● Task
Report, from the records below, every line where the word "computer" appears.

● Given records
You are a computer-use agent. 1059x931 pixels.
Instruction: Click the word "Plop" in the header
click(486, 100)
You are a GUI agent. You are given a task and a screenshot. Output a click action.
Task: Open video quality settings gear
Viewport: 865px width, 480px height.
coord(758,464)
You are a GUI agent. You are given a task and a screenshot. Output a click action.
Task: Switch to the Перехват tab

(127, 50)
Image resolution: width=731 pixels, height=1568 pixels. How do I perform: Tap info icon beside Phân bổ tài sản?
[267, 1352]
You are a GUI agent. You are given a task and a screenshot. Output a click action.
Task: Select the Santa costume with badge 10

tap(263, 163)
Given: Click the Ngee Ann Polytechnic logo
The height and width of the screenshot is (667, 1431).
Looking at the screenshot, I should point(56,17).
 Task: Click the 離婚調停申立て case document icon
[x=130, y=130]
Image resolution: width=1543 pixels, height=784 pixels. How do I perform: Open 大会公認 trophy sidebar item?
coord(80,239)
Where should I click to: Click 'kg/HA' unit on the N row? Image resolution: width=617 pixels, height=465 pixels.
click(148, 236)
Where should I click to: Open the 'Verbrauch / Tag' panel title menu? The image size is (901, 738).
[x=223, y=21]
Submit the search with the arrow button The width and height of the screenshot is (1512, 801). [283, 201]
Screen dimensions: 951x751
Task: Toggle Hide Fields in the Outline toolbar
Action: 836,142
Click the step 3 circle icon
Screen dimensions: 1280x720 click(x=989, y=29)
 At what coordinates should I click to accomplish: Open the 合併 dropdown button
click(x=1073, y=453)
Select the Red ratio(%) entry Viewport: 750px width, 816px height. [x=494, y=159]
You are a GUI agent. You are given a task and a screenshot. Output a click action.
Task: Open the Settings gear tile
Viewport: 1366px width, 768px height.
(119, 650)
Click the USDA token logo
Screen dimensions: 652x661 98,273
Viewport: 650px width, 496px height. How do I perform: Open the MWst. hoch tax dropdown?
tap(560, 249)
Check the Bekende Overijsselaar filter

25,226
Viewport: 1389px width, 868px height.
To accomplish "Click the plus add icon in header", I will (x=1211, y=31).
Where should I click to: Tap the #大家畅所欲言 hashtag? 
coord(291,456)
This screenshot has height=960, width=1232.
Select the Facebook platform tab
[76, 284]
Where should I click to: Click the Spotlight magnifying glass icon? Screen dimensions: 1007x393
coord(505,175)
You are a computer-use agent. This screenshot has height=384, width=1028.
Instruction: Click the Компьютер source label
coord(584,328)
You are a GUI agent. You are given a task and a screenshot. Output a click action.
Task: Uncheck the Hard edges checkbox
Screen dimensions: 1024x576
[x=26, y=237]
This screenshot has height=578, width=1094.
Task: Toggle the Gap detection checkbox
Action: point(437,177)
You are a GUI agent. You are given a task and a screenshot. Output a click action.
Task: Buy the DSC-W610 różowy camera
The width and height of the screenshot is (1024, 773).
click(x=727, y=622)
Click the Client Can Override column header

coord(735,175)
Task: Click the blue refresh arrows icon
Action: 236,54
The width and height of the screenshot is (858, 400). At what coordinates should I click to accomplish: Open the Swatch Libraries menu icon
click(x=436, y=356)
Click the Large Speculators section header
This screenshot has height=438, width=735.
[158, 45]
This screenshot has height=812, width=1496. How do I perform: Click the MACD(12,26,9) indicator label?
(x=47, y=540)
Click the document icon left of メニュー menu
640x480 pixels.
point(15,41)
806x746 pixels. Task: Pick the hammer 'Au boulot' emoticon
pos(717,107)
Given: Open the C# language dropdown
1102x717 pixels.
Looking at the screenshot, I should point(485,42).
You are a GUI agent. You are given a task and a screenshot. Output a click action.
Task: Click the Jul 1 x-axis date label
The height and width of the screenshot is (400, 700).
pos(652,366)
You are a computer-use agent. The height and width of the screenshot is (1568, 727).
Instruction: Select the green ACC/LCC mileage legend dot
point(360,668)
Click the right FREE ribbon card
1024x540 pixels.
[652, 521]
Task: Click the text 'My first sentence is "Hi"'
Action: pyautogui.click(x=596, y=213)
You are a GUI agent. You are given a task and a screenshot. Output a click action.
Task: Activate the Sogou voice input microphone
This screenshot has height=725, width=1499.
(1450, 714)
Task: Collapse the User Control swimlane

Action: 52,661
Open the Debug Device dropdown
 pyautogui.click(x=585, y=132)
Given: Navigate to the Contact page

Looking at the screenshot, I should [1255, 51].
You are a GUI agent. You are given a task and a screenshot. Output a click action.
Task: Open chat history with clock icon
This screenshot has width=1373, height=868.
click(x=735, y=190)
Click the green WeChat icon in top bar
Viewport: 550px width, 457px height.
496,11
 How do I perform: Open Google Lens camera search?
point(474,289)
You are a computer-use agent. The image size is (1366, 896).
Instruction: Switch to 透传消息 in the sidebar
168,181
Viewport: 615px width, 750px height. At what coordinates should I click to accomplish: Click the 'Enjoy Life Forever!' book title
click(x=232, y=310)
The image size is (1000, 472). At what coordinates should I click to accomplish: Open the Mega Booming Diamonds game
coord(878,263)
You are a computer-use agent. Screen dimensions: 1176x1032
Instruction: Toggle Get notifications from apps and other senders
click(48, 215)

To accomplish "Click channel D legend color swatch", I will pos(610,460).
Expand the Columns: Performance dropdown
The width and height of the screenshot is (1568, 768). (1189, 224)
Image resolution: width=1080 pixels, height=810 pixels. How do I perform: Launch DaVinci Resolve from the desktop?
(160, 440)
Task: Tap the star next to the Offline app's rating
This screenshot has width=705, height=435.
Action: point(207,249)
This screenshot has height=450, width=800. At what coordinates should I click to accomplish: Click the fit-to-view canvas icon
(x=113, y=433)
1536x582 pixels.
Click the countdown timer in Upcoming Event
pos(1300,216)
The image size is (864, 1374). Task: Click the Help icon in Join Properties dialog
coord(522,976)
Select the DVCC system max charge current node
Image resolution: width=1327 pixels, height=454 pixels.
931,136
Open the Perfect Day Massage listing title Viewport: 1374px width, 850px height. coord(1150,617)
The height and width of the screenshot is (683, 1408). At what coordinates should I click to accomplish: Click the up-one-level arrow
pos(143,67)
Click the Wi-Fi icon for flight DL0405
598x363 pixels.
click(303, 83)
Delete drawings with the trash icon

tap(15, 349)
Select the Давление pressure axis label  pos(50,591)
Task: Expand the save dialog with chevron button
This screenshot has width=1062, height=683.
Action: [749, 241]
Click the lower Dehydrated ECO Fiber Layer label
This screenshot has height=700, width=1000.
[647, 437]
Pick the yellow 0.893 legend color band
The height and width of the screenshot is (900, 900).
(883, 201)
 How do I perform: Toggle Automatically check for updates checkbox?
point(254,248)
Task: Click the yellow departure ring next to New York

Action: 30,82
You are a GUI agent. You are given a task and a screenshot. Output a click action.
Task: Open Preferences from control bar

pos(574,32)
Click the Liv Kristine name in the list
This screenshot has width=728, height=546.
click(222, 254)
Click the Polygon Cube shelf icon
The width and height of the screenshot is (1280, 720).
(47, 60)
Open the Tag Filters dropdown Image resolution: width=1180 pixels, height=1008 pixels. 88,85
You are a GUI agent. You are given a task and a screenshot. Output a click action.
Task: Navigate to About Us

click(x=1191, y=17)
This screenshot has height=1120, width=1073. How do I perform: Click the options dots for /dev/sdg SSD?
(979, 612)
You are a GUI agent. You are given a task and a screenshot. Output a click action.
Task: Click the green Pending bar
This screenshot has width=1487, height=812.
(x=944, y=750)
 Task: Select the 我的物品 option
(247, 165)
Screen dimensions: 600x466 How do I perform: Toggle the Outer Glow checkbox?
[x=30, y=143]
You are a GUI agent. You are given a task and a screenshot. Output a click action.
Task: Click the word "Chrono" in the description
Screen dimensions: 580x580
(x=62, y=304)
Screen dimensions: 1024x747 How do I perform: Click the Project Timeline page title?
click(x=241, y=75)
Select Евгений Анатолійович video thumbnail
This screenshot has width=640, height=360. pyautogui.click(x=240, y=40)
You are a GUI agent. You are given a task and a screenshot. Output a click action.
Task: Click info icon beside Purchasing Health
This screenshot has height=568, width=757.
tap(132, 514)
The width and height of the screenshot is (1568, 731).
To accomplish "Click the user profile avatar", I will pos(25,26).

● Written answer
You are a computer-use agent. 1059x931 pixels.
You are a computer-use agent. This screenshot has height=384, width=1028.
You are a computer-use agent. The height and width of the screenshot is (1568, 727).
You are a computer-use agent. The image size is (1366, 896).
You are a computer-use agent. Screen dimensions: 1176x1032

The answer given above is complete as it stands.